Lesetext.
+---+
Die FDP Schweiz will bei den Wahlen 2023 zulegen

  25.10.2022 Aktuell, Foto, Burgdorf, Gesellschaft, Region, Politik

Am vergangenen Samstag, 22. Oktober 2022, lancierte die FDP an der Delegiertenversammlung in der Markthalle in Burgdorf den Wahlkampf für die Parlamentswahlen 2023, die genau in einem Jahr am 22. Oktober 2023 stattfinden. Die Liberalen verfolgen dabei ambitionierte Ziele: Sie wollen gemäss Parteipräsident und Ständerat Thierry Burkart prozentual zulegen, die SP überholen und zur zweitstärksten politischen Kraft in der Schweiz avancieren. Zur Erinnerung: Bei den Nationalratswahlen 2019 lag die FDP mit einem Wähleranteil von 15,11 Prozent auf dem dritten Rang, hinter der SVP mit 25,59 Prozent und den Sozialdemokraten mit 16,84 Prozent sowie relativ knapp vor den Grünen, die damals 13,2 Prozent der Stimmen auf sich vereinten.

Burgdorf – die Wiege des Liberalismus im Kanton Bern
Die Delegiertenversammlung, bei der sich die Parteiprominenz der Liberalen aus der ganzen Schweiz traf, startete zu den mitreissenden Klängen des «Pirates of the Caribbean»-Sound­tracks und vermittelte mit einer dynamischen Lichtshow Aufbruchsstimmung. Die Burgdorfer Nationalrätin Christa Markwalder, welche die rund 900 Anwesenden begrüsste, zeigte sich stolz, dass der Wahlkampf der Partei in ihrer Heimatstadt eröffnet wird. Die Emmestadt sei die Wiege des Liberalismus im Kanton Bern – von Burgdorf breitete sich in den Jahren 1830 / 1831 das Feuer der liberalen Revolution im gesamten Kanton aus. Die 47-jährige Christa Markwalder, die in diesem Jahr Mutter wurde, verzichtet im kommenden Jahr auf eine erneute Kandidatur als Nationalrätin. Sie versicherte den Delegierten aber, dass die Partei alles geben werde, um ein hervorragendes Ergebnis zu erzielen.

Eine Richtungswahl
Thierry Burkart, der das Präsidium der FDP Schweiz vor rund zwölf Monaten als Nachfolger von Petra Gössi übernommen hat, schwor die Anwesenden auf einen intensiven Wahlkampf ein. Im vergangenen Jahr habe die FDP auf nationaler Ebene vieles erreicht. Es sei ihr immer wieder gelungen, in der Sicherheits-, Energie- und Wirtschaftspolitik Akzente zu setzen und wichtige Themen zu lancieren. In den Kantonalparteien spüre er ebenfalls grosses Engagement und erlebe eine starke Aufbruchsstimmung. «Das liberale Feuer brennt lichterloh!», so Burkart. Diesen Schwung müsse die Partei nun nutzen, denn die nächsten zwölf Monate seien für die Zukunft der Schweiz entscheidend: «Die eidgenössischen Wahlen 2023 sind Richtungswahlen. Denn jede Bürgerin und jeder Bürger muss sich die Frage stellen, wie sich die Schweiz angesichts der aktuellen Verwerfungen, Kriege und Krisen positionieren soll.»
+---+
Datenauszug.
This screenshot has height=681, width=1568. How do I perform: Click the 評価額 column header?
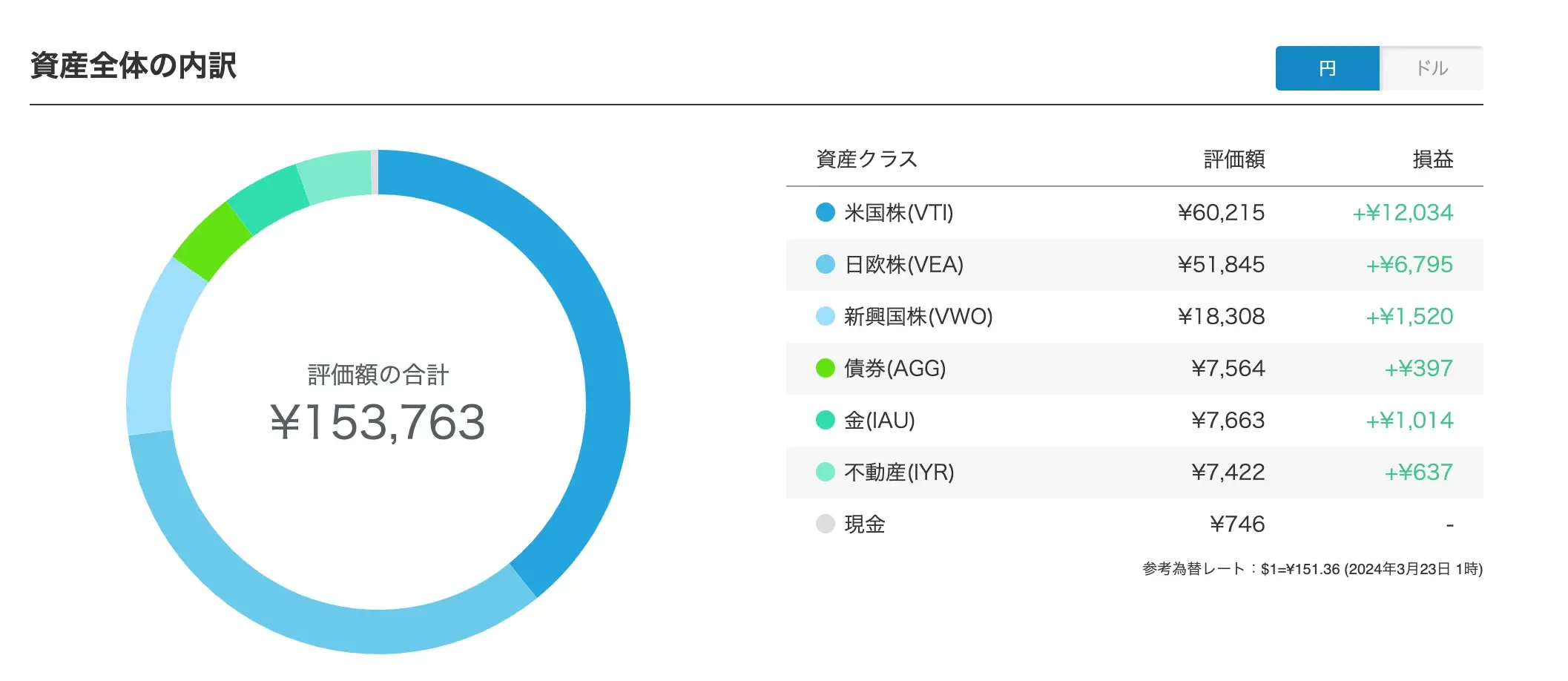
+---+
Übungsaufgaben.
1. Fassen Sie den Absatz des Textes zum Wahlkampfauftakt der FDP, der mit «Am vergangenen Samstag» beginnt, als knappe Stichpunktliste zusammen, ohne seine wesentlichen Fakten wegzulassen.
2. Nennen Sie alle politischen Parteien, die im Text zum Wahlkampfauftakt der FDP erwähnt werden.
Das Material spielt hierbei keine Rolle.

Lösungen.
1.
- Am Samstag, 22. Oktober 2022, startete die FDP an der Delegiertenversammlung in der Markthalle in Burgdorf den Wahlkampf für die Parlamentswahlen am 22. Oktober 2023.
- Ziele laut Parteipräsident und Ständerat Thierry Burkart: prozentual zulegen, die SP überholen, zweitstärkste politische Kraft der Schweiz werden.
- Nationalratswahlen 2019: FDP mit 15,11 Prozent auf Rang drei, hinter der SVP (25,59 Prozent) und den Sozialdemokraten (16,84 Prozent), relativ knapp vor den Grünen (13,2 Prozent).

2.
- FDP
- SP (Sozialdemokraten)
- SVP
- Grüne